Exercise directions –
Scan the listing below for "will", then report every line that has it.

Material for the task –
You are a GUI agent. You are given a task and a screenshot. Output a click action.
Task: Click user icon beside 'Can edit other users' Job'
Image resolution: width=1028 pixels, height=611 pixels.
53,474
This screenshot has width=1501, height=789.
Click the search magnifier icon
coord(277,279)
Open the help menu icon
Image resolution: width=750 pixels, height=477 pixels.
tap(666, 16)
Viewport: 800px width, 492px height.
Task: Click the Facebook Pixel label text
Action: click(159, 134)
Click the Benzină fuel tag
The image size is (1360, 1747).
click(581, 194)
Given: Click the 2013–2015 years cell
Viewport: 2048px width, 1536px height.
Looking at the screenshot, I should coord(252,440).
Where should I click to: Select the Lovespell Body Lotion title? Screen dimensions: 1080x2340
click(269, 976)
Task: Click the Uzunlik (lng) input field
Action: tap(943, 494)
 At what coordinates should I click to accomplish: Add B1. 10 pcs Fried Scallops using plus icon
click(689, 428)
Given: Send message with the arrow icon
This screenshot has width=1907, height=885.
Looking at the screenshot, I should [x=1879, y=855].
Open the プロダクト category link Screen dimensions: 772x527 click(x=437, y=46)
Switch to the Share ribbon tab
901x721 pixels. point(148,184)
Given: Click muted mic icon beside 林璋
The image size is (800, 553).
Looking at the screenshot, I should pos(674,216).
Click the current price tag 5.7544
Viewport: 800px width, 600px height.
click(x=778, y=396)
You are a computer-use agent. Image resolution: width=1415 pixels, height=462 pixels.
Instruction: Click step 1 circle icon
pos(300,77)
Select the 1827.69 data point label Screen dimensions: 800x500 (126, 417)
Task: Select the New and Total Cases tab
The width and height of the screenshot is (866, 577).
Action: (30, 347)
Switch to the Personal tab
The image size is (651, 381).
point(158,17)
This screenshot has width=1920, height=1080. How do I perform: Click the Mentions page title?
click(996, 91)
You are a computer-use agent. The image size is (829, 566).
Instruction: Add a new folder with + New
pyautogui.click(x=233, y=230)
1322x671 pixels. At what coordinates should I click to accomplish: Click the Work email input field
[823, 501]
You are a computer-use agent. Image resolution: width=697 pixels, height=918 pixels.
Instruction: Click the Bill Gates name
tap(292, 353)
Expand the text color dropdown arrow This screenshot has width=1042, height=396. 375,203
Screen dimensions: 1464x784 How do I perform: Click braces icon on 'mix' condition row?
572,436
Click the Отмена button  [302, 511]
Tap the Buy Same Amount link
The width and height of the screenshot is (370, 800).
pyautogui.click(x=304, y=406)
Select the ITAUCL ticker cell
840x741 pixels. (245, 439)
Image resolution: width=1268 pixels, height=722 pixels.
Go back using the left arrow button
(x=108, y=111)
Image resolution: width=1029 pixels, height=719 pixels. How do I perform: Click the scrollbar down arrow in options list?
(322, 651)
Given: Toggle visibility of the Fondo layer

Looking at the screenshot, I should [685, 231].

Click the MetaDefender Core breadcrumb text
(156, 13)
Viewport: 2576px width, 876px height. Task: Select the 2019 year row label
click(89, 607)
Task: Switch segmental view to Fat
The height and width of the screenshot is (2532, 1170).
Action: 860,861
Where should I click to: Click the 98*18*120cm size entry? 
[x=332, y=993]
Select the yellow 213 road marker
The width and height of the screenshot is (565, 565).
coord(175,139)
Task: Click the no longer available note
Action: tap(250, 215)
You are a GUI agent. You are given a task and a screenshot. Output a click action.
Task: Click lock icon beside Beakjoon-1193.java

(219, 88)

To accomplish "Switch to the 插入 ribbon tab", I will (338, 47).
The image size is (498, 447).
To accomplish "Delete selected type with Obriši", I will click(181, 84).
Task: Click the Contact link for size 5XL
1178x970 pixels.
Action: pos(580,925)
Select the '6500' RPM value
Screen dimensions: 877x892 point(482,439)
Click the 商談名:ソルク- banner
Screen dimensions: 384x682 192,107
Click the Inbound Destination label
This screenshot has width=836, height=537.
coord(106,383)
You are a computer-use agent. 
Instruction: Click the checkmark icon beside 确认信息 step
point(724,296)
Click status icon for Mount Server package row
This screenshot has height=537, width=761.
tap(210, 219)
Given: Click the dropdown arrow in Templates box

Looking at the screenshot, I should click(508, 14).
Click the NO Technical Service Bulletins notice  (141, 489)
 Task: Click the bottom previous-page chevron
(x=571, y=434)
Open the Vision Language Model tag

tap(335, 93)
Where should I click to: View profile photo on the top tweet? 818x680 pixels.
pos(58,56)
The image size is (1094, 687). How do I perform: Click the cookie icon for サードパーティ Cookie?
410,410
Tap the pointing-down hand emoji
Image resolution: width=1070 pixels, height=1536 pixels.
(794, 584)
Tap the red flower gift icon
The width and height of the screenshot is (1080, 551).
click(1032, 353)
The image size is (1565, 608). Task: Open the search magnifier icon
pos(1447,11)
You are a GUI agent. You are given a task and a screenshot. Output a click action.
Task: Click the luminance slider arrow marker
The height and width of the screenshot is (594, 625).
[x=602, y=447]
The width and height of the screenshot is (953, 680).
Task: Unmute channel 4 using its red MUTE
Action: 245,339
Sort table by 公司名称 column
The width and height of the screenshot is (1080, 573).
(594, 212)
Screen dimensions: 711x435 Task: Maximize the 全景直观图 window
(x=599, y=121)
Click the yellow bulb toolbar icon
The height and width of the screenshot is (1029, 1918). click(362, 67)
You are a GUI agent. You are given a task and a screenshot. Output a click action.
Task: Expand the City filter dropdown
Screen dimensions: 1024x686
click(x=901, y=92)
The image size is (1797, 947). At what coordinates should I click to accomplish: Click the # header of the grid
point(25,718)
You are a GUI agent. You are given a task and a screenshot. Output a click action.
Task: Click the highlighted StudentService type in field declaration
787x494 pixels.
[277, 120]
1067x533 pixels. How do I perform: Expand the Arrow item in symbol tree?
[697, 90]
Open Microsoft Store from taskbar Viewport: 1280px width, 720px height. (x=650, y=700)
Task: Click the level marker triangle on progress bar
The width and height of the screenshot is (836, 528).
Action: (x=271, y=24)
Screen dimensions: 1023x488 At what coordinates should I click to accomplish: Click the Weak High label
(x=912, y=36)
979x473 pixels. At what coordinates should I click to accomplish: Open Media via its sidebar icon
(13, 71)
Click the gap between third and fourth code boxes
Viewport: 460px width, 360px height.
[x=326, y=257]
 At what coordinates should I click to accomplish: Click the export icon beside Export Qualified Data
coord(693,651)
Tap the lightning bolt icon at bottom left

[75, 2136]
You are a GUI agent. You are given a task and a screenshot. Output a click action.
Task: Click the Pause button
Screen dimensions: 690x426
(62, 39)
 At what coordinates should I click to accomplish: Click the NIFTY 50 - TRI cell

Response to the exercise –
To accomplish "Switch to the 插入 ribbon tab", I will (338, 47).
To accomplish "Delete selected type with Obriši", I will click(181, 84).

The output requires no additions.